In the early 1830’s, European pioneers settled in McHenry County, and converted much of the land into farmland. Historical records show that in 1869 English immigrants Thomas Southwick and William Peak built a dairy farm on the land now referred to as The Hollows Conservation Area. Remnants of a house, barn and milk house were found on the land. In 1880, records show German immigrant and railroad foreman August Arps, rented the land to Edwin Kems and his brother George Kems and family. It is believed they sold cheese as several small cheese factories once existed in the area. It is suspected that the Kems could no longer create enough income and left the area in 1890. The home fell into absolute disrepair in the quiet woodlot.

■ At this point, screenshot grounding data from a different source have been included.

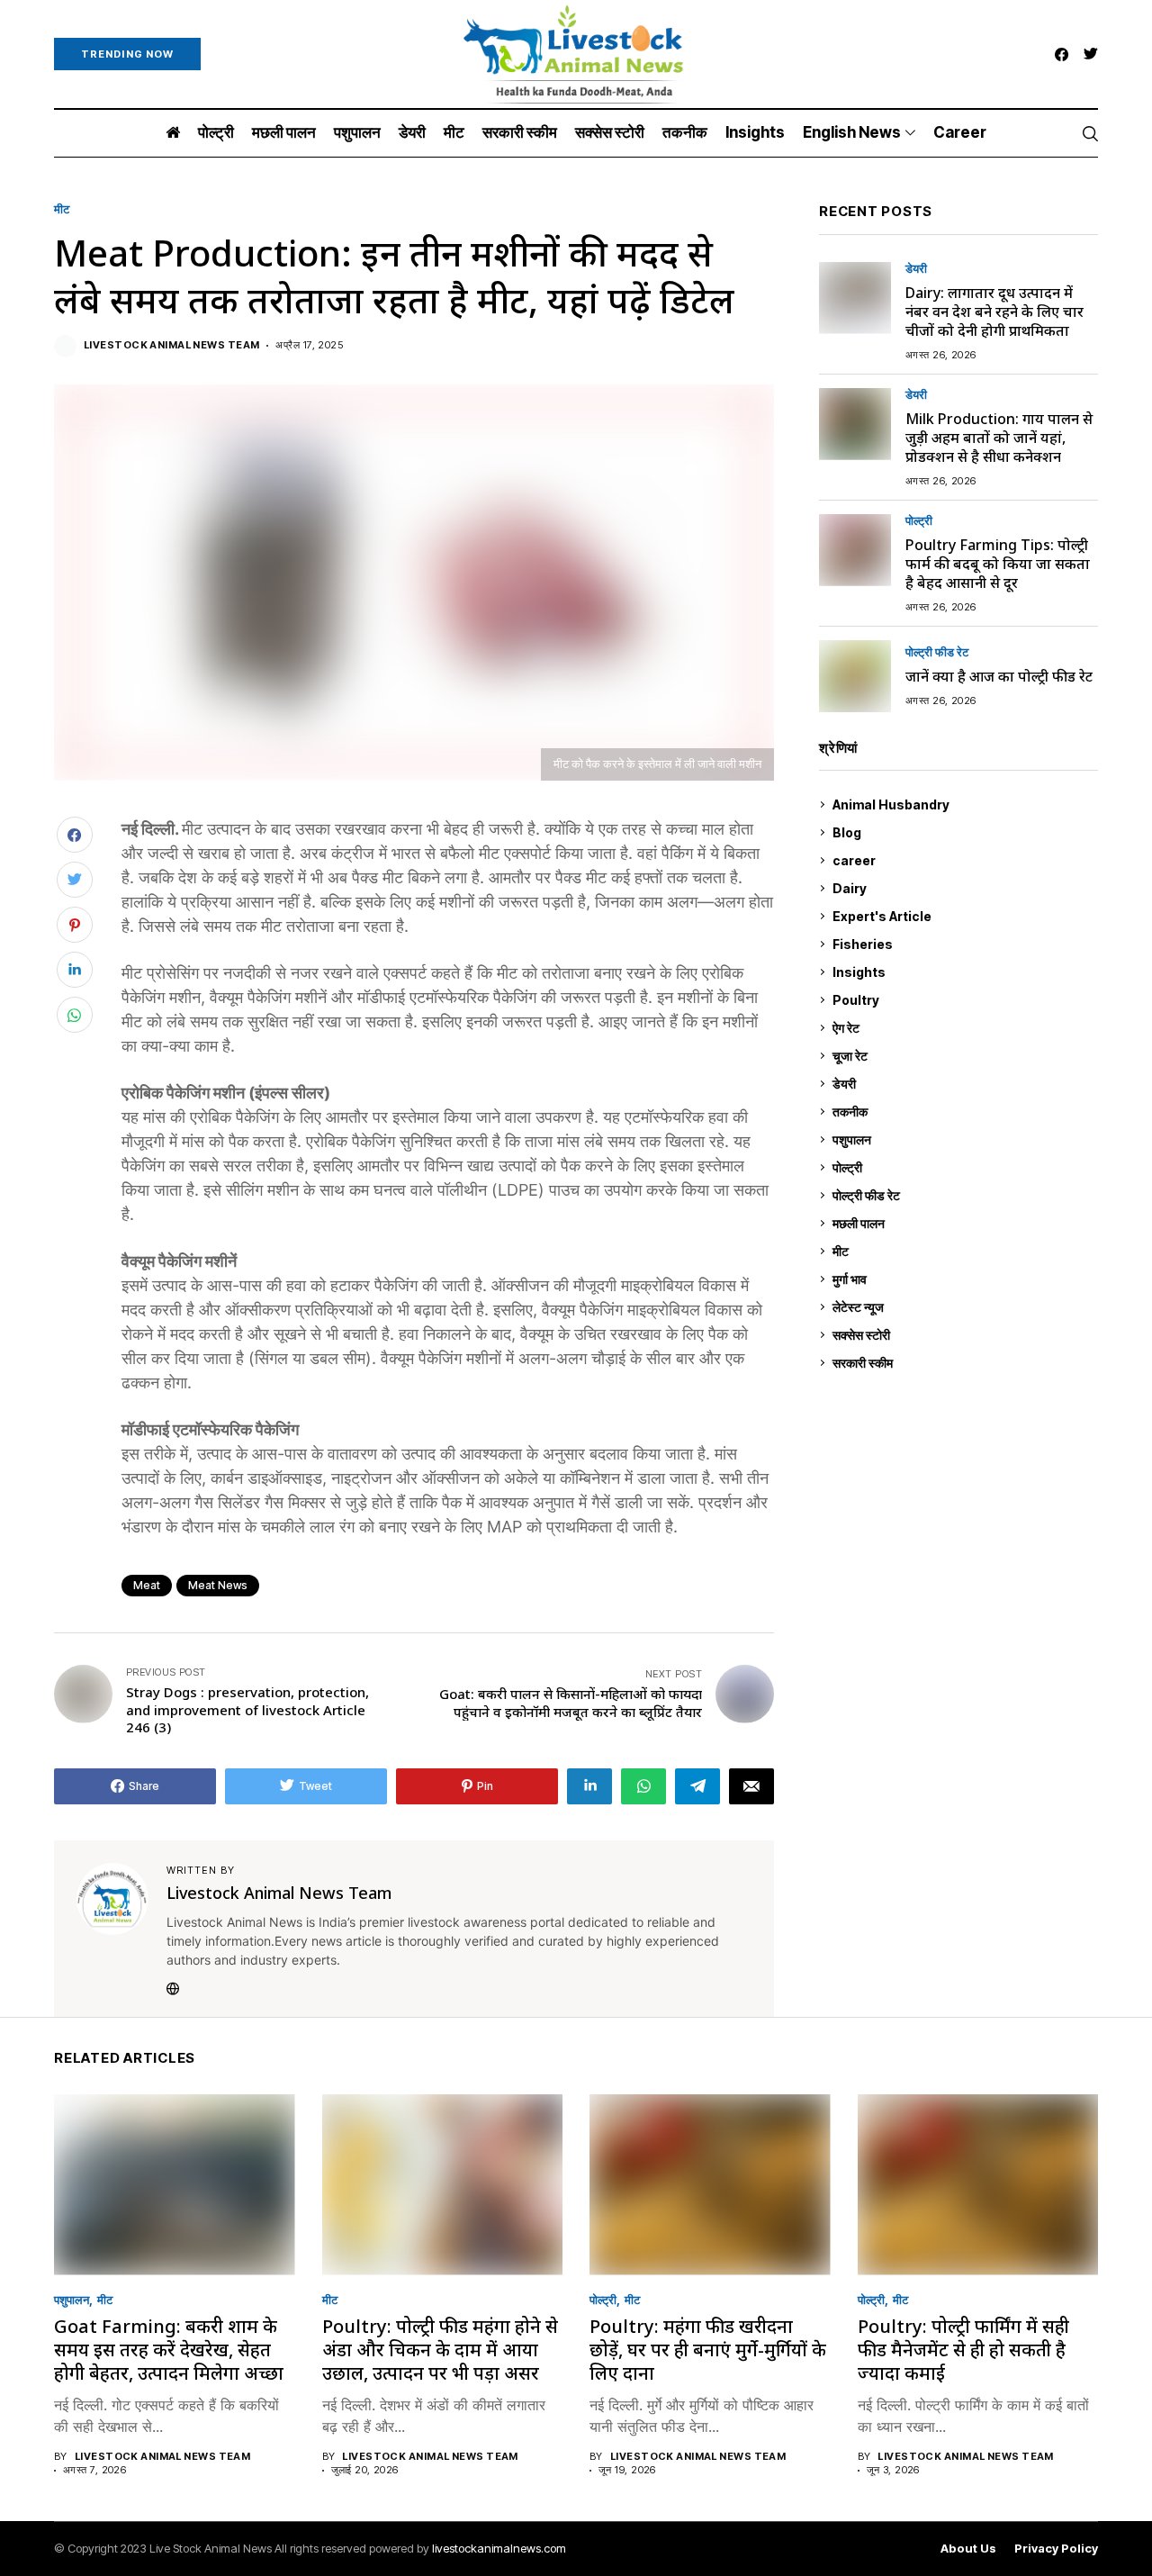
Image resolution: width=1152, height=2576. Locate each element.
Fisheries (963, 944)
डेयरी (916, 269)
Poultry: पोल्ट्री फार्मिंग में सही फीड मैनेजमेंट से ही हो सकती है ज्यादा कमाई (963, 2349)
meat (146, 1585)
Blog (963, 832)
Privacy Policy (1056, 2548)
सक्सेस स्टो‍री (961, 1334)
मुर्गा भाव (963, 1279)
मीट (61, 209)
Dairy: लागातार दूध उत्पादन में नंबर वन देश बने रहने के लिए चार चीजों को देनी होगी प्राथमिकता (994, 311)
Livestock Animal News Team (171, 345)
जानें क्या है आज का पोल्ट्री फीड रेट (999, 676)
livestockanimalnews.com (499, 2548)
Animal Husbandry (961, 804)
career (963, 860)
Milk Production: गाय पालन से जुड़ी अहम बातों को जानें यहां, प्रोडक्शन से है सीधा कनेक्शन (999, 437)
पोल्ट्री (918, 521)
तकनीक (961, 1111)
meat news (218, 1585)
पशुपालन (963, 1139)
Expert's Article (962, 916)
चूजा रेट (963, 1055)
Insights (961, 972)
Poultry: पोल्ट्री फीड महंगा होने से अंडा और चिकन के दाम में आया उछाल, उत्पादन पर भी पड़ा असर (440, 2349)
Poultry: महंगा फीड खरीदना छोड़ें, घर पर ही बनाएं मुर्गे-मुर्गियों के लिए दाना (708, 2349)
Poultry (961, 1000)
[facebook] (1061, 54)
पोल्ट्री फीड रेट (936, 652)
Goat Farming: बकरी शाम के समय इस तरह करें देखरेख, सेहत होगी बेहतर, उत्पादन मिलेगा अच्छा (169, 2349)
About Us (968, 2548)
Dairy (961, 888)
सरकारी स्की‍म (963, 1362)
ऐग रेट (963, 1027)
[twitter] (1091, 54)
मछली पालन (963, 1223)
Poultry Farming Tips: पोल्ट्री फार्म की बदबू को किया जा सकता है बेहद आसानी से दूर (997, 563)
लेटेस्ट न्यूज (963, 1307)
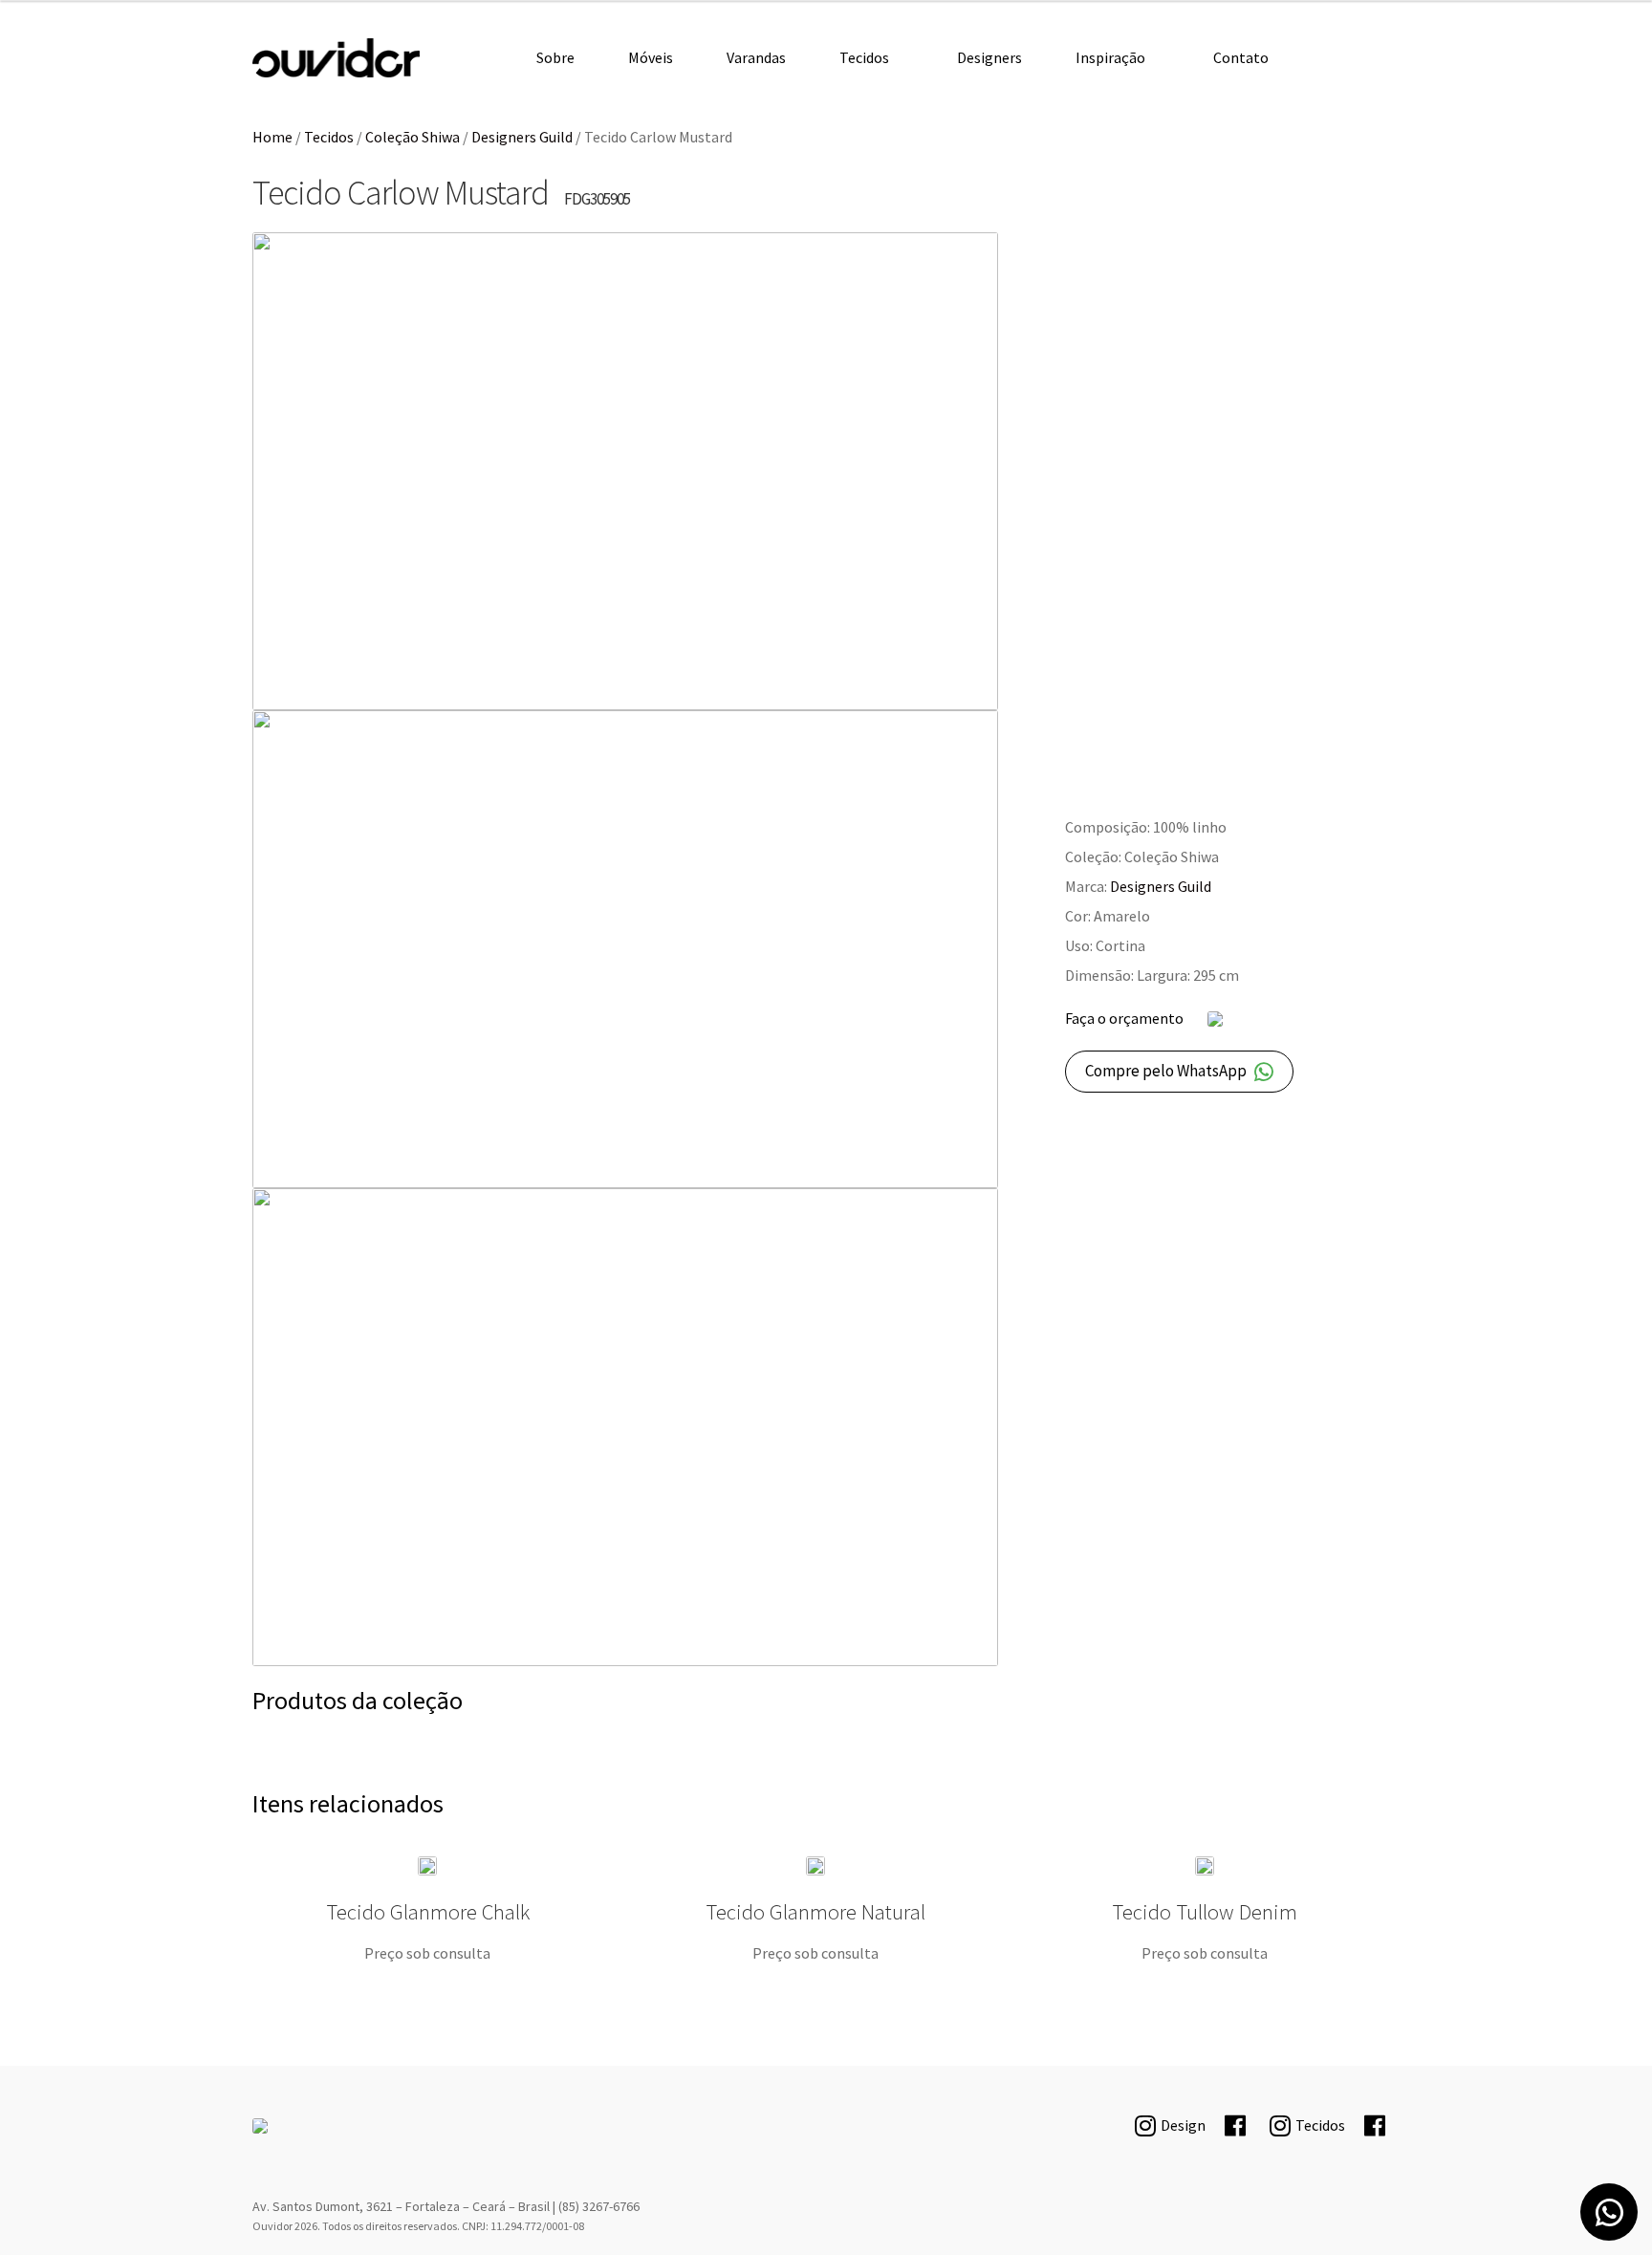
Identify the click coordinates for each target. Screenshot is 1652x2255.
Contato (1241, 57)
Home (272, 136)
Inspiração (1110, 57)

In 1891, the Wisconsin Lime and Cement Co. purchased the land, and started mining the rocky soils for gravel. Though the land changed hands several times, first to the Consumers Company and finally to Vulcan Materials Corporation, gravel mining continued at the Hollows for forty years. The Lake is a result of mining the earth for clay, silt, and gravel. Mining was continuous from 1925 to 1955 and started up again from 1969 to 1974 to keep up with demand for sand and road building materials.
McHenry County Conservation District acquired 350 acre from Vulcan Materials Corporation in December of 1977 and began restoring the land and adding public amenities. The site officially opened for the public on October 2, 1983 and continues to be one of the District’s most popular sites.